Exercise details:
Please give the lines below again exactly as they stand, from the one that contains "Jamaica All-Inclusive Resorts (65, 2322)" up to and including the one that contains "Identify the click", leaving all pictures out.

Supplied data:
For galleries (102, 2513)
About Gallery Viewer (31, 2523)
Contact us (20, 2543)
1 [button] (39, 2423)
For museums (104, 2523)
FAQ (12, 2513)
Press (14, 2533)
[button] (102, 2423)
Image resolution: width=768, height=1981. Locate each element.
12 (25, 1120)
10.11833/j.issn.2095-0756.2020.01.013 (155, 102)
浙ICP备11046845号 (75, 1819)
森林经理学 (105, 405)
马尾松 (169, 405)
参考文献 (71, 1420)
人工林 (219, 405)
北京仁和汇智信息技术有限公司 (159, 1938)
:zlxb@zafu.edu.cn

...

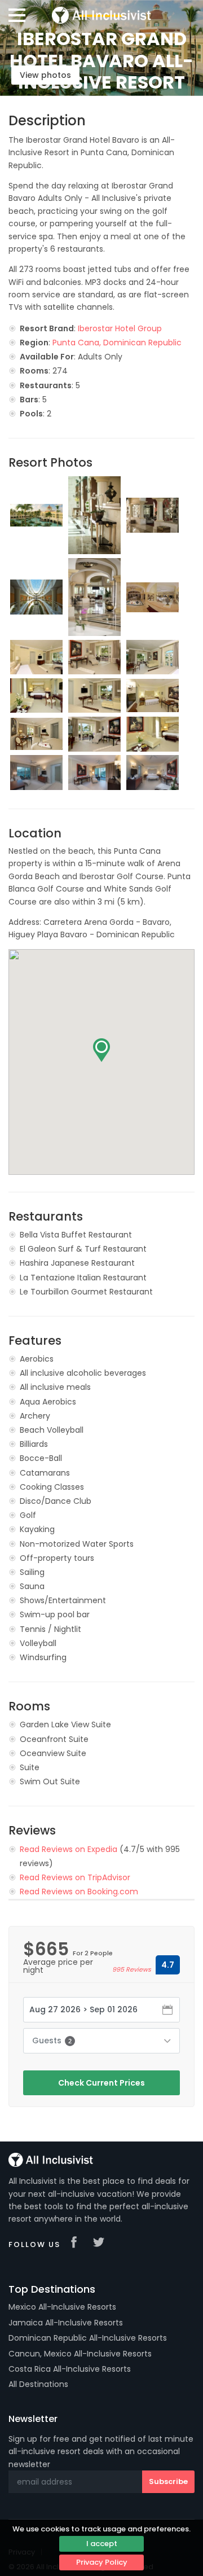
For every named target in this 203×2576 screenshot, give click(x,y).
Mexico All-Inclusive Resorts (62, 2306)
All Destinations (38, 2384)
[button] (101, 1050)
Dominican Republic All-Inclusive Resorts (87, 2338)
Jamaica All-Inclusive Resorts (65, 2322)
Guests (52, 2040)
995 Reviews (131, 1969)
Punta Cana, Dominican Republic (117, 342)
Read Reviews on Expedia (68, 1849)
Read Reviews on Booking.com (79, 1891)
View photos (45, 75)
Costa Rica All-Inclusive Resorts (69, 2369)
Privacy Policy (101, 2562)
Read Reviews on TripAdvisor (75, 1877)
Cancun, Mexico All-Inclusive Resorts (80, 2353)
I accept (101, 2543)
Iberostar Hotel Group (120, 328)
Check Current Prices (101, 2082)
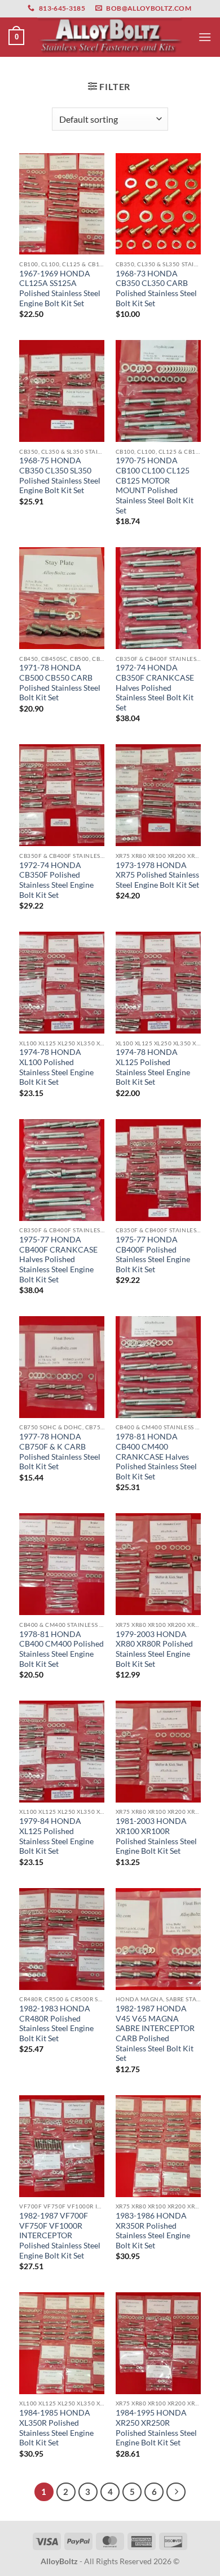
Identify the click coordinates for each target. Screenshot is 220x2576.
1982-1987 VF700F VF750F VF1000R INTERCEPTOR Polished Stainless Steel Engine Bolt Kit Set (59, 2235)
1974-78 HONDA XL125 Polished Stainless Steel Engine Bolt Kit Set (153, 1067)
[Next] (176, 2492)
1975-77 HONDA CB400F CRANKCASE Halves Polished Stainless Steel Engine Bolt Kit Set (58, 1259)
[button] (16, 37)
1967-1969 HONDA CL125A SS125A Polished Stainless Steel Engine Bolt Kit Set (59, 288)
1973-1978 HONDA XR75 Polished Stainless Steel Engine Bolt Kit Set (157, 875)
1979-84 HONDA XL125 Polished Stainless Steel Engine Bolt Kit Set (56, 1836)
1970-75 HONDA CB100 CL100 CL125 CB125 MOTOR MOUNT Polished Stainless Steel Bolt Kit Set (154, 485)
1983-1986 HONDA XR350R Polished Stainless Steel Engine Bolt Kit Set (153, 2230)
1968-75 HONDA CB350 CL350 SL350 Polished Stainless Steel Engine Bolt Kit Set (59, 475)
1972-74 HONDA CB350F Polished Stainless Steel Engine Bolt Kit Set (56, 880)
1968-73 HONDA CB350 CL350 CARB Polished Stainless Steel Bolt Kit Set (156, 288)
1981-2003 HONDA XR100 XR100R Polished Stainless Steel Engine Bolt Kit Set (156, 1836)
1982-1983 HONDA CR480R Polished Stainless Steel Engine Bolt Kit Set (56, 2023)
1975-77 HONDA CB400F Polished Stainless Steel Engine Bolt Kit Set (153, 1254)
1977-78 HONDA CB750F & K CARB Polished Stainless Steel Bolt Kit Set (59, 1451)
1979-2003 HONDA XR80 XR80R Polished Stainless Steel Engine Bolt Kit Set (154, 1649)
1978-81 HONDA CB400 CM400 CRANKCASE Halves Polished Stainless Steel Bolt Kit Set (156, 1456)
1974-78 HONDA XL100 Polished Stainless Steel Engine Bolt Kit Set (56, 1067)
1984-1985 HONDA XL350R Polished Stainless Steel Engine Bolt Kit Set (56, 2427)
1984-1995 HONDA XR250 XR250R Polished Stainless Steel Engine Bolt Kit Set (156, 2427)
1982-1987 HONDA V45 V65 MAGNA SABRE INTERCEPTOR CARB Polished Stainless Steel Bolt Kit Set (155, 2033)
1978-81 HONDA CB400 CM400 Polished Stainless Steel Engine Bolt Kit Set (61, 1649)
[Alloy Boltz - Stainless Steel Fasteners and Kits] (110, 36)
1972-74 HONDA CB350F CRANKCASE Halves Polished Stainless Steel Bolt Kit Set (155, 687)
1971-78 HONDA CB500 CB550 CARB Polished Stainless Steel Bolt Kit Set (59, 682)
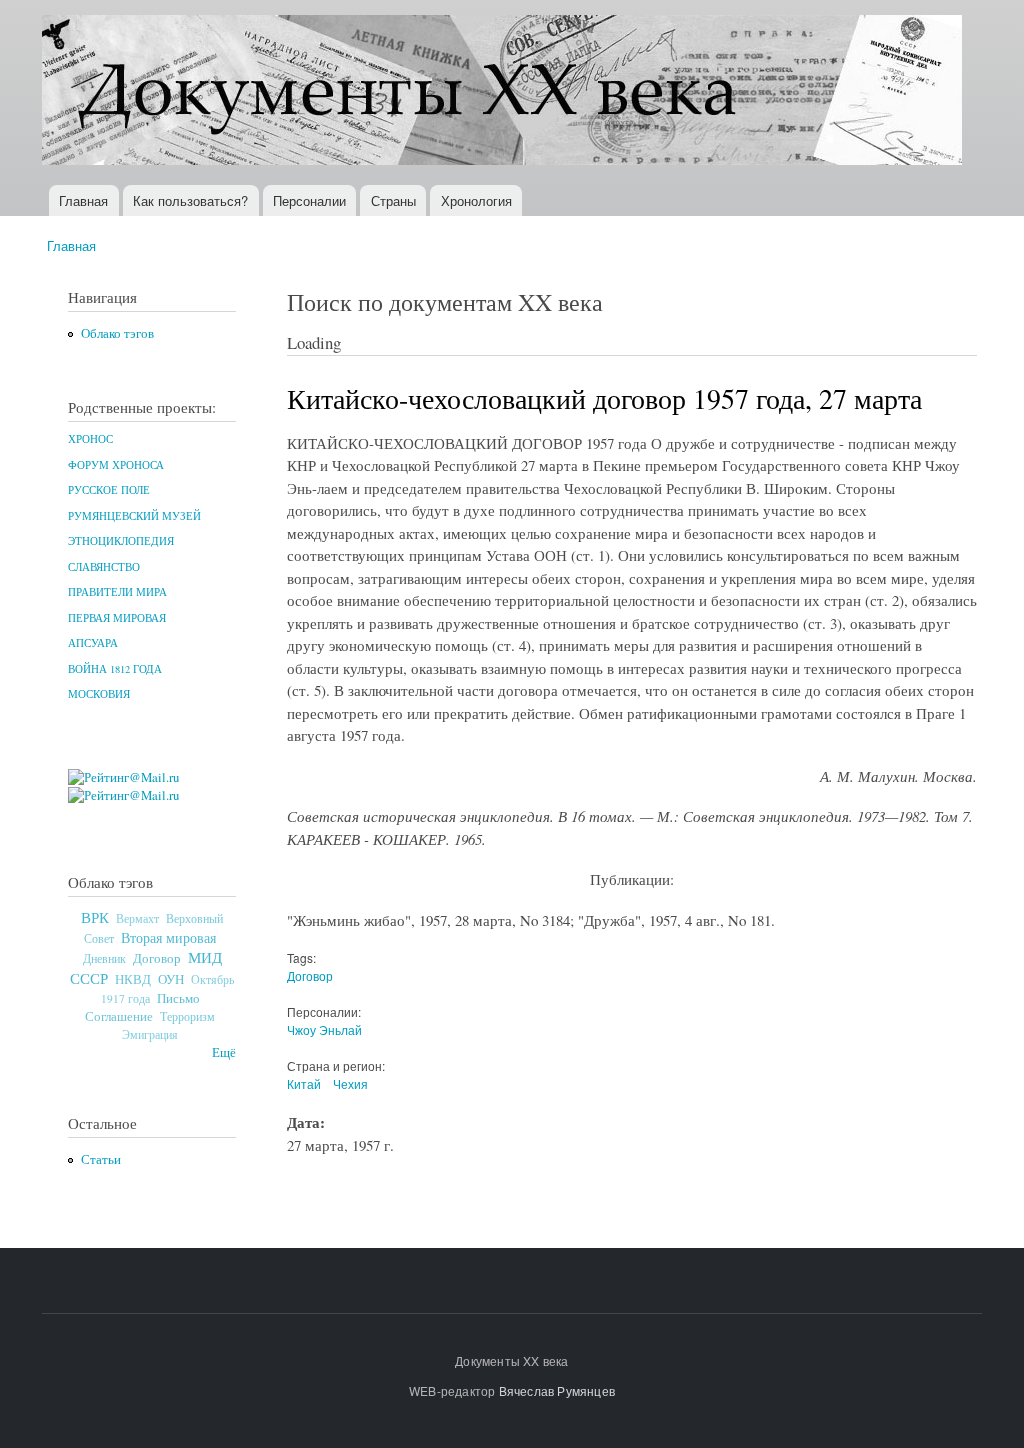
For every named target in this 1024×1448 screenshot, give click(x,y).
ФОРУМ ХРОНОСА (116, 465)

Response for this exercise:
Jamaica All-Inclusive Resorts (65, 2322)
Guests (52, 2040)
995 Reviews (131, 1969)
Punta Cana, Dominican Republic (117, 342)
Read Reviews on Expedia (68, 1849)
Read Reviews on Booking.com (79, 1891)
View photos (45, 75)
Costa Rica All-Inclusive Resorts (69, 2369)
Privacy Policy (101, 2562)
Read Reviews on TripAdvisor (75, 1877)
Cancun, Mexico All-Inclusive Resorts (80, 2353)
I accept (101, 2543)
Iberostar Hotel Group (120, 328)
Check Current Prices (101, 2082)
Identify the click coordinates for each target. Screenshot is 220x2576.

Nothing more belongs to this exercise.